Em nota, a defesa de Ricardo Tavares Mendes classificou a denúncia como “absurdo equívoco”. “A denúncia cita Ricardo Mendes pouquíssimas vezes, a partir de fatos que não configuram qualquer crime, e até mesmo cometendo o erro grosseiro de confundi-lo com outra pessoa de mesmo nome. Claramente, o Ministério Público errou ao mencionar um médico com longa carreira dedicada ao serviço público como suposto partícipe de irregularidades. A defesa tem a convicção de que o Judiciário não cairá nesse absurdo equívoco”, destaca o texto assinado pelos advogados Ticiano Figueiredo e Pedro Ivo Velloso.

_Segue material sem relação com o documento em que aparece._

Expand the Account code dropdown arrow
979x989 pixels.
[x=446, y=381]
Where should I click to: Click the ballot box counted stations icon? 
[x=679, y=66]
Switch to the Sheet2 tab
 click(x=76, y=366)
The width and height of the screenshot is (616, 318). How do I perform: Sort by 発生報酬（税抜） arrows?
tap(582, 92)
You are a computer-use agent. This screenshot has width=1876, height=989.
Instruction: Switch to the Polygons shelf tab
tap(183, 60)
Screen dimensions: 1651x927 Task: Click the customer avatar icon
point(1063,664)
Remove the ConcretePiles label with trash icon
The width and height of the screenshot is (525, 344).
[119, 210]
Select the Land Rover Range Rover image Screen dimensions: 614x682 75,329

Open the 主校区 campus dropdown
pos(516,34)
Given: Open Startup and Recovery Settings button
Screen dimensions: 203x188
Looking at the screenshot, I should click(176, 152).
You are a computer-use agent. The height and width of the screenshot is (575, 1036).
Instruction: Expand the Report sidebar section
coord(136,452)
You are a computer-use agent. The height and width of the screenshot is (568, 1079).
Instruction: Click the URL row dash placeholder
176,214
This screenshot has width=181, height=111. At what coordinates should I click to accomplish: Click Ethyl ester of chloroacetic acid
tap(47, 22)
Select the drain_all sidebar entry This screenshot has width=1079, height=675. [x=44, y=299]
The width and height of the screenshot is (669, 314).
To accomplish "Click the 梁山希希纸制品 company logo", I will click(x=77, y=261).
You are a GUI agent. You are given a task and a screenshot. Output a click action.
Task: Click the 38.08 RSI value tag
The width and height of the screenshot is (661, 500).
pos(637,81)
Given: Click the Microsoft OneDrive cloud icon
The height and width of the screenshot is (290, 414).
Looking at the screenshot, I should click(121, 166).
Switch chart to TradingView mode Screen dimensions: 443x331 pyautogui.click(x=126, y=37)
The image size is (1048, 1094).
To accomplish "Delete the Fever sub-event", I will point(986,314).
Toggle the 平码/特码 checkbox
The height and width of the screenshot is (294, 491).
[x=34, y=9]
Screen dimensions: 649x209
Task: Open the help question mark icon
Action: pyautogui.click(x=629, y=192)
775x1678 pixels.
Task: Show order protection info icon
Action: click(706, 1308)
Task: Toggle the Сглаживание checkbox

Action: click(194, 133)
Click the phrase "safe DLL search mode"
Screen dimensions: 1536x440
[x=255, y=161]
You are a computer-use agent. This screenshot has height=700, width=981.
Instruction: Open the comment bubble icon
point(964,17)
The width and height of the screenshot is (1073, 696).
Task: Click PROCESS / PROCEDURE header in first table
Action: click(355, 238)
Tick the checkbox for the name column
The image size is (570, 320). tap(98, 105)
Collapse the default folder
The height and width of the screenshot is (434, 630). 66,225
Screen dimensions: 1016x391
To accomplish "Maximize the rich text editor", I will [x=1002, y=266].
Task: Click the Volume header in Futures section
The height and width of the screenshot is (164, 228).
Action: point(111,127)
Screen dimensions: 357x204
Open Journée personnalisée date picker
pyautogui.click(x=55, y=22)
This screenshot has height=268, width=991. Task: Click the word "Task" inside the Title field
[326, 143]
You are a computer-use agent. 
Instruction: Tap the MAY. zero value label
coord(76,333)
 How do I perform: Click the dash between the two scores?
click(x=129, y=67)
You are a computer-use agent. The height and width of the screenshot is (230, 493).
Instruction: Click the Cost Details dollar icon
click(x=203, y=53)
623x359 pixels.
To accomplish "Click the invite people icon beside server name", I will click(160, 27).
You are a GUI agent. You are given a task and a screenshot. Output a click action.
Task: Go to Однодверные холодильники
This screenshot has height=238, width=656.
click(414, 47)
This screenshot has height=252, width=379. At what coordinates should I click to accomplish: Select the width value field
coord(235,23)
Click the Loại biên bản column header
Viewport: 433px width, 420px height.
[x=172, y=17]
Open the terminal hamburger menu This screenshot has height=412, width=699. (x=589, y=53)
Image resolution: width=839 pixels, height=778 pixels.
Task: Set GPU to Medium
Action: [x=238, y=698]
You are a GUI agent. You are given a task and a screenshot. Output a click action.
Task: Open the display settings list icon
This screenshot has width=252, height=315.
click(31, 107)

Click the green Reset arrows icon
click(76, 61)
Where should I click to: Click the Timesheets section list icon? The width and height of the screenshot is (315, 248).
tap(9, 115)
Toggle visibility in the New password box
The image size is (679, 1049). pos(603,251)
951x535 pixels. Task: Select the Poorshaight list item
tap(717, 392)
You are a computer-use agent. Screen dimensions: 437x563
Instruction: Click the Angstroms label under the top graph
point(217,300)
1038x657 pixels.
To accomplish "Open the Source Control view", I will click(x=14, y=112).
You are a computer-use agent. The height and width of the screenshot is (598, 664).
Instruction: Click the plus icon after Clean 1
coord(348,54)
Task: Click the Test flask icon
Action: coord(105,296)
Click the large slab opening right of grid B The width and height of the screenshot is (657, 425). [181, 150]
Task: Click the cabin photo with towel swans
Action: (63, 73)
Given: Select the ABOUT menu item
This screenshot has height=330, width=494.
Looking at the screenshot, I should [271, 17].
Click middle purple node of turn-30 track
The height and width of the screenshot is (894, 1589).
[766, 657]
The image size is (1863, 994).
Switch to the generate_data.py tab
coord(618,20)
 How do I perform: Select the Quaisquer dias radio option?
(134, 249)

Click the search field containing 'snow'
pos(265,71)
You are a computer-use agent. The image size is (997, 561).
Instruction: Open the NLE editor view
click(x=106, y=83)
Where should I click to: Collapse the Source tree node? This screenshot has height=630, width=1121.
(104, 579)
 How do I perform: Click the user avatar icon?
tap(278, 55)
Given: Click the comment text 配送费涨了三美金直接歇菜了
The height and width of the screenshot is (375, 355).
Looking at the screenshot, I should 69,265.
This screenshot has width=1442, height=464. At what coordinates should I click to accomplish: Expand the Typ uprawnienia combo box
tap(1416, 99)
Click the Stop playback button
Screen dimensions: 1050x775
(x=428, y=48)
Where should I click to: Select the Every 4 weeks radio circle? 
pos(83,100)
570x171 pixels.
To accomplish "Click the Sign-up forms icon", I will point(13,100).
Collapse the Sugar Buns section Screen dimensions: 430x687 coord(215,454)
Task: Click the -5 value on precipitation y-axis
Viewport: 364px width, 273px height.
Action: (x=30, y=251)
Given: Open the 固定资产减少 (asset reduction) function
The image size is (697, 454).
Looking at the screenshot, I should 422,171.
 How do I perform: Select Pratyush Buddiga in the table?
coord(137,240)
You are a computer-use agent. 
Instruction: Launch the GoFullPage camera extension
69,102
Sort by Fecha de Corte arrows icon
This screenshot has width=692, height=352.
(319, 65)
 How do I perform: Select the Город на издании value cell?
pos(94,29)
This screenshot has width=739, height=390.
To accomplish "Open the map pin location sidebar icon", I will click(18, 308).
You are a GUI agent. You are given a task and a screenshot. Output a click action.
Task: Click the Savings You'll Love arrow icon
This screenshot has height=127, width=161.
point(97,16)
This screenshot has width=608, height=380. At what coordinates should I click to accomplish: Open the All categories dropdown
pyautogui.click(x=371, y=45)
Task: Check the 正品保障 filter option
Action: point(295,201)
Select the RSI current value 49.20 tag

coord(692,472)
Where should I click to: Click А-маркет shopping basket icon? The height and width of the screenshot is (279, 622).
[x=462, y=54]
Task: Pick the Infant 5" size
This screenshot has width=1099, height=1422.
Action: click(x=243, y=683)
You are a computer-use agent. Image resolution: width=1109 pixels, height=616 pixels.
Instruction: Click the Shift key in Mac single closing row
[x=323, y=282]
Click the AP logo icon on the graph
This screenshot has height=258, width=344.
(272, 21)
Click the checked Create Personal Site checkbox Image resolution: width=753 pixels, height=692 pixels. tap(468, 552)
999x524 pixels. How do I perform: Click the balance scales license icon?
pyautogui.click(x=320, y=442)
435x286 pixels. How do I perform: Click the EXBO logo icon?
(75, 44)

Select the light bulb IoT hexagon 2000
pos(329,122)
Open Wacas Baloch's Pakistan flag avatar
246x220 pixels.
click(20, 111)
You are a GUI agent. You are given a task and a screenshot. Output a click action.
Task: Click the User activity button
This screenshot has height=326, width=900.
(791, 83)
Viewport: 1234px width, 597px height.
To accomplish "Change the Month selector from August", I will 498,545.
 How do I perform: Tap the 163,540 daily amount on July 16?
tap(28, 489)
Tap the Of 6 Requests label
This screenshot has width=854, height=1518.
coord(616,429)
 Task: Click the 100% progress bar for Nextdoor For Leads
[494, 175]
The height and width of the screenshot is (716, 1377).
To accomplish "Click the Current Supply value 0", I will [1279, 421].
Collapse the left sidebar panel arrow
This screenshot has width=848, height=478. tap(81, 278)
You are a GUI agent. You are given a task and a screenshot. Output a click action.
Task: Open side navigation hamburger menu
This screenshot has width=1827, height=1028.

Em nota, o Carnelós e Garcia Advogados, que representa a empresa Biomega, ressalta que os representantes da companhia não foram ouvidos durante as investigações. Leia o texto na íntegra:
“A denúncia contra diretores e funcionários da empresa é ato açodado, assim como também foi a deflagração de medidas de buscas e decretação de sequestro. Os representantes da companhia não foram sequer ouvidos para explicar as distorções identificadas nas investigações.
A empresa participou de um processo licitatório com outras concorrentes e venceu pelo menor preço.
A companhia informa que é um laboratório de análises clínicas, e não uma distribuidora de testes. Também não vendeu kits para testagem, mas sim a prestação de serviços para análise e determinação de laudos de exames laboratoriais referentes à covid-19.
Quanto aos insumos usados na prestação do serviço, esclarece que todos os testes utilizados nos serviços contratados pelo Governo do Distrito Federal têm aprovação da Anvisa.”
O Metrópoles busca contato com a defesa dos denunciados e assim que obtiver retorno vai atualizar todas as reportagens publicadas sobre o caso.
Falso negativo
A ação investiga irregularidades em dispensas de licitações direcionadas à aquisição de testes rápidos para o combate à Covid-19, com prejuízo estimado aos cofres públicos, somente com as supostas fraudes em contatos, em R$ 18 milhões.
O valor é referente ao pagamento feito pela Secretaria de Saúde à empresa Biomega Medicina Diagnóstica, em razão da compra de 150 mil testes para detecção do novo coronavírus.
Há ainda suspeição acerca do contrato com a Luna Park Importação, Exportação e Comércio Atacadista de Brinquedos Temáticos. A empresa foi a escolhida pela pasta para fornecer 90 mil testes por R$ 16,2 milhões, de acordo com a investigação.
A operação revelou que, no caso das contratações das empresa Biomega Medicina Diagnóstica e Luna Park Brinquedos, os contratos de aquisição dos testes para a detecção do novo coronavírus tramitaram em questão de minutos.